### DATASET CONTENT:
※
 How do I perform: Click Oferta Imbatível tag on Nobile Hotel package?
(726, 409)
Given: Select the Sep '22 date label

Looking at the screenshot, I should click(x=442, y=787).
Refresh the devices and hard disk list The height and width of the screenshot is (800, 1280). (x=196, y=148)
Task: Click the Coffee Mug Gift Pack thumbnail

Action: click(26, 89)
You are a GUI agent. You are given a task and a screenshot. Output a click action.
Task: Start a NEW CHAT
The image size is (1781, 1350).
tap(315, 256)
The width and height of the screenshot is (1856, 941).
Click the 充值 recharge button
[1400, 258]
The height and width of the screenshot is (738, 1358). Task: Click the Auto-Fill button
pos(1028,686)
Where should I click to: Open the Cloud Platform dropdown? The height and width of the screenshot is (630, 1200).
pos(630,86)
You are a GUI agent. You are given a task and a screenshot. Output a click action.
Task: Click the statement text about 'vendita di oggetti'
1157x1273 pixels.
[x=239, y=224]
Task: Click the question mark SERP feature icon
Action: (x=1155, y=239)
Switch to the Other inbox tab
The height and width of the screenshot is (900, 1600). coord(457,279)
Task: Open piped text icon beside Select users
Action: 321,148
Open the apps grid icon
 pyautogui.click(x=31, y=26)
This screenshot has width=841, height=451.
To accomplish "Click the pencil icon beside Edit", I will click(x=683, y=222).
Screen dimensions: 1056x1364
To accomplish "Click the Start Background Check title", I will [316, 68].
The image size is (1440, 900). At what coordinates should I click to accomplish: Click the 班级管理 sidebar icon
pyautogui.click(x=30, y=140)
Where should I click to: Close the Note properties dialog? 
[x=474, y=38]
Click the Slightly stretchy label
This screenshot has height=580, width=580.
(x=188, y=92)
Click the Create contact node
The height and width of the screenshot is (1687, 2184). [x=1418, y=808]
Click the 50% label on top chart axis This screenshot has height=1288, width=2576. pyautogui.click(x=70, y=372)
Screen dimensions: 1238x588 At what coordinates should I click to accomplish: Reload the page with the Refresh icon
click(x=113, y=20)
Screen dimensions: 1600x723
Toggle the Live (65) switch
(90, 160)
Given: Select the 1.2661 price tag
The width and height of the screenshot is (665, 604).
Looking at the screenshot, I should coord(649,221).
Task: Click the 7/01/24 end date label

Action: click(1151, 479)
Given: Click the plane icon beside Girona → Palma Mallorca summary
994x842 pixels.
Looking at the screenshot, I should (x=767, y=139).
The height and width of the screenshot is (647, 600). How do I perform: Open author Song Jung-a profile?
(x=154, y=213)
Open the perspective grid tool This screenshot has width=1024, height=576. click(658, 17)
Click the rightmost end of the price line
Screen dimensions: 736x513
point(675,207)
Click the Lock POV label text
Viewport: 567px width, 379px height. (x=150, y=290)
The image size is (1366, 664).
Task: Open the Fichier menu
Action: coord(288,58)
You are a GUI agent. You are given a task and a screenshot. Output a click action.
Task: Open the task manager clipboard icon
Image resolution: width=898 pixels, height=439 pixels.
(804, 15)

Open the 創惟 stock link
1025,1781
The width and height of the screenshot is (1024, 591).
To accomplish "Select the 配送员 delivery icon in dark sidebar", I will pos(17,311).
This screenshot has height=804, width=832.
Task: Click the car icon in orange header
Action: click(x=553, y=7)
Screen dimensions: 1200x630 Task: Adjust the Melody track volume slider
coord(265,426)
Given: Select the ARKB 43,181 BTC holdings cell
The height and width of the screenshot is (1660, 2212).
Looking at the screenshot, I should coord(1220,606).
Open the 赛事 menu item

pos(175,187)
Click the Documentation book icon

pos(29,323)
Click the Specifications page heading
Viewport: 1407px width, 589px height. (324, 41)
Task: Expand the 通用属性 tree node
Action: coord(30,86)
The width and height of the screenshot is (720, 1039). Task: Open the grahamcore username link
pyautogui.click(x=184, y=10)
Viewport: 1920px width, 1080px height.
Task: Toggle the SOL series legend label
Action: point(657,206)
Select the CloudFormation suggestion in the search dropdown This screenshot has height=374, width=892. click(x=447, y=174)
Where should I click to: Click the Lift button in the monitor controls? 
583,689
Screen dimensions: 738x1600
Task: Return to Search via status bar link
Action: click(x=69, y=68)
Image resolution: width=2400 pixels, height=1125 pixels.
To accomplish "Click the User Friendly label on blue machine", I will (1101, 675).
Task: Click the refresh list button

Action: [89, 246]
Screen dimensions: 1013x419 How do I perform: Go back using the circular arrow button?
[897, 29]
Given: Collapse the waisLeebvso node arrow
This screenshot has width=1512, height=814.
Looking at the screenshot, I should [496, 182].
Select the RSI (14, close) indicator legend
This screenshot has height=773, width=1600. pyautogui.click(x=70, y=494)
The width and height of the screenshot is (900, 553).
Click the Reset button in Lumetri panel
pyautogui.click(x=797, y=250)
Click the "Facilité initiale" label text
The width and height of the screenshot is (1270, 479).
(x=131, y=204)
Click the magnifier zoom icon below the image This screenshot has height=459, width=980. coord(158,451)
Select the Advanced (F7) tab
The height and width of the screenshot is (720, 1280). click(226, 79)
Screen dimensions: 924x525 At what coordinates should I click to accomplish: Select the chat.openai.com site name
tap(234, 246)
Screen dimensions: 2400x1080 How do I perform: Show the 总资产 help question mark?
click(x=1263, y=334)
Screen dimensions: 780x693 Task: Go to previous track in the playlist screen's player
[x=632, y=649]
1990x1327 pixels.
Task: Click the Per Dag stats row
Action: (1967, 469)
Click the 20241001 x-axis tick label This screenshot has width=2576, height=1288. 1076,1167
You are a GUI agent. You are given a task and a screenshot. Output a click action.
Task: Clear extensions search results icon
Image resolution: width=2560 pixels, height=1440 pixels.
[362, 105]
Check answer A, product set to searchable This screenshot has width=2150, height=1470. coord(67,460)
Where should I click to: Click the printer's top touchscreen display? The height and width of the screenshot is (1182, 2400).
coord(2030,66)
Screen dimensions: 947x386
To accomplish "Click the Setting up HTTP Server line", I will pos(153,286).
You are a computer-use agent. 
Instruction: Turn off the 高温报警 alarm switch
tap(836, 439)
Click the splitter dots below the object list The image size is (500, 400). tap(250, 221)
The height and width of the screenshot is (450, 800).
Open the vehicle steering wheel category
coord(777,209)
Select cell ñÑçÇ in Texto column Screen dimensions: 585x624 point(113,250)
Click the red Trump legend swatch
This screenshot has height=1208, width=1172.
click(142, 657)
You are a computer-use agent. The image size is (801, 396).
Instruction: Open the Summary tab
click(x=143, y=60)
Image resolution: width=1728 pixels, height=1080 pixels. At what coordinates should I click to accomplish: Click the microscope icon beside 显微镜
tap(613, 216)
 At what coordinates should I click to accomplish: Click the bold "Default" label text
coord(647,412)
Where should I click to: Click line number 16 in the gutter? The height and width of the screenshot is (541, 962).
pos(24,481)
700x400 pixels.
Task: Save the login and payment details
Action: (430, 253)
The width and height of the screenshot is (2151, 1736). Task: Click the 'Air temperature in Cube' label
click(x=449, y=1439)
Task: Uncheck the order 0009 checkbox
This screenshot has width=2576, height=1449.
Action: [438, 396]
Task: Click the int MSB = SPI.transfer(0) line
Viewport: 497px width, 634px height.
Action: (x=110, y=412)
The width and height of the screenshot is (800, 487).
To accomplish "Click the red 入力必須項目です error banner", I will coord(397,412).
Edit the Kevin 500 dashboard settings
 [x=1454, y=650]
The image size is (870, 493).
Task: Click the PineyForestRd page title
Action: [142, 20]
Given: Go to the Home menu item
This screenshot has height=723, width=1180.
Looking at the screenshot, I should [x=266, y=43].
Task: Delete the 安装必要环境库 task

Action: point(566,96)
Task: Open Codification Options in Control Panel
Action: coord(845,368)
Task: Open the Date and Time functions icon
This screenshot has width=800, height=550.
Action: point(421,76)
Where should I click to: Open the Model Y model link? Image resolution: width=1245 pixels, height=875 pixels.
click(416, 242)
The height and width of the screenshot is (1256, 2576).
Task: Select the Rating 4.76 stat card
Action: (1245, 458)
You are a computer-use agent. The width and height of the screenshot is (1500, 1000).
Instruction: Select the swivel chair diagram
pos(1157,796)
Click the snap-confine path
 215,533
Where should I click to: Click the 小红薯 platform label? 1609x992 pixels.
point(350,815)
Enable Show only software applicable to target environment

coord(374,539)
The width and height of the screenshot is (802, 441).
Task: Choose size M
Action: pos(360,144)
※
### TASK:
Copy out the data word for word, everything from the line containing "Screen dimensions: 1600x723" down to the line containing "coord(265,426)", both of those lines included.

### REPLY:
Screen dimensions: 1600x723
Toggle the Live (65) switch
(90, 160)
Given: Select the 1.2661 price tag
The width and height of the screenshot is (665, 604).
Looking at the screenshot, I should coord(649,221).
Task: Click the 7/01/24 end date label

Action: click(1151, 479)
Given: Click the plane icon beside Girona → Palma Mallorca summary
994x842 pixels.
Looking at the screenshot, I should (x=767, y=139).
The height and width of the screenshot is (647, 600). How do I perform: Open author Song Jung-a profile?
(x=154, y=213)
Open the perspective grid tool This screenshot has width=1024, height=576. click(658, 17)
Click the rightmost end of the price line
Screen dimensions: 736x513
point(675,207)
Click the Lock POV label text
Viewport: 567px width, 379px height. (x=150, y=290)
The image size is (1366, 664).
Task: Open the Fichier menu
Action: coord(288,58)
You are a GUI agent. You are given a task and a screenshot. Output a click action.
Task: Open the task manager clipboard icon
Image resolution: width=898 pixels, height=439 pixels.
(804, 15)

Open the 創惟 stock link
1025,1781
The width and height of the screenshot is (1024, 591).
To accomplish "Select the 配送员 delivery icon in dark sidebar", I will pos(17,311).
This screenshot has height=804, width=832.
Task: Click the car icon in orange header
Action: click(x=553, y=7)
Screen dimensions: 1200x630 Task: Adjust the Melody track volume slider
coord(265,426)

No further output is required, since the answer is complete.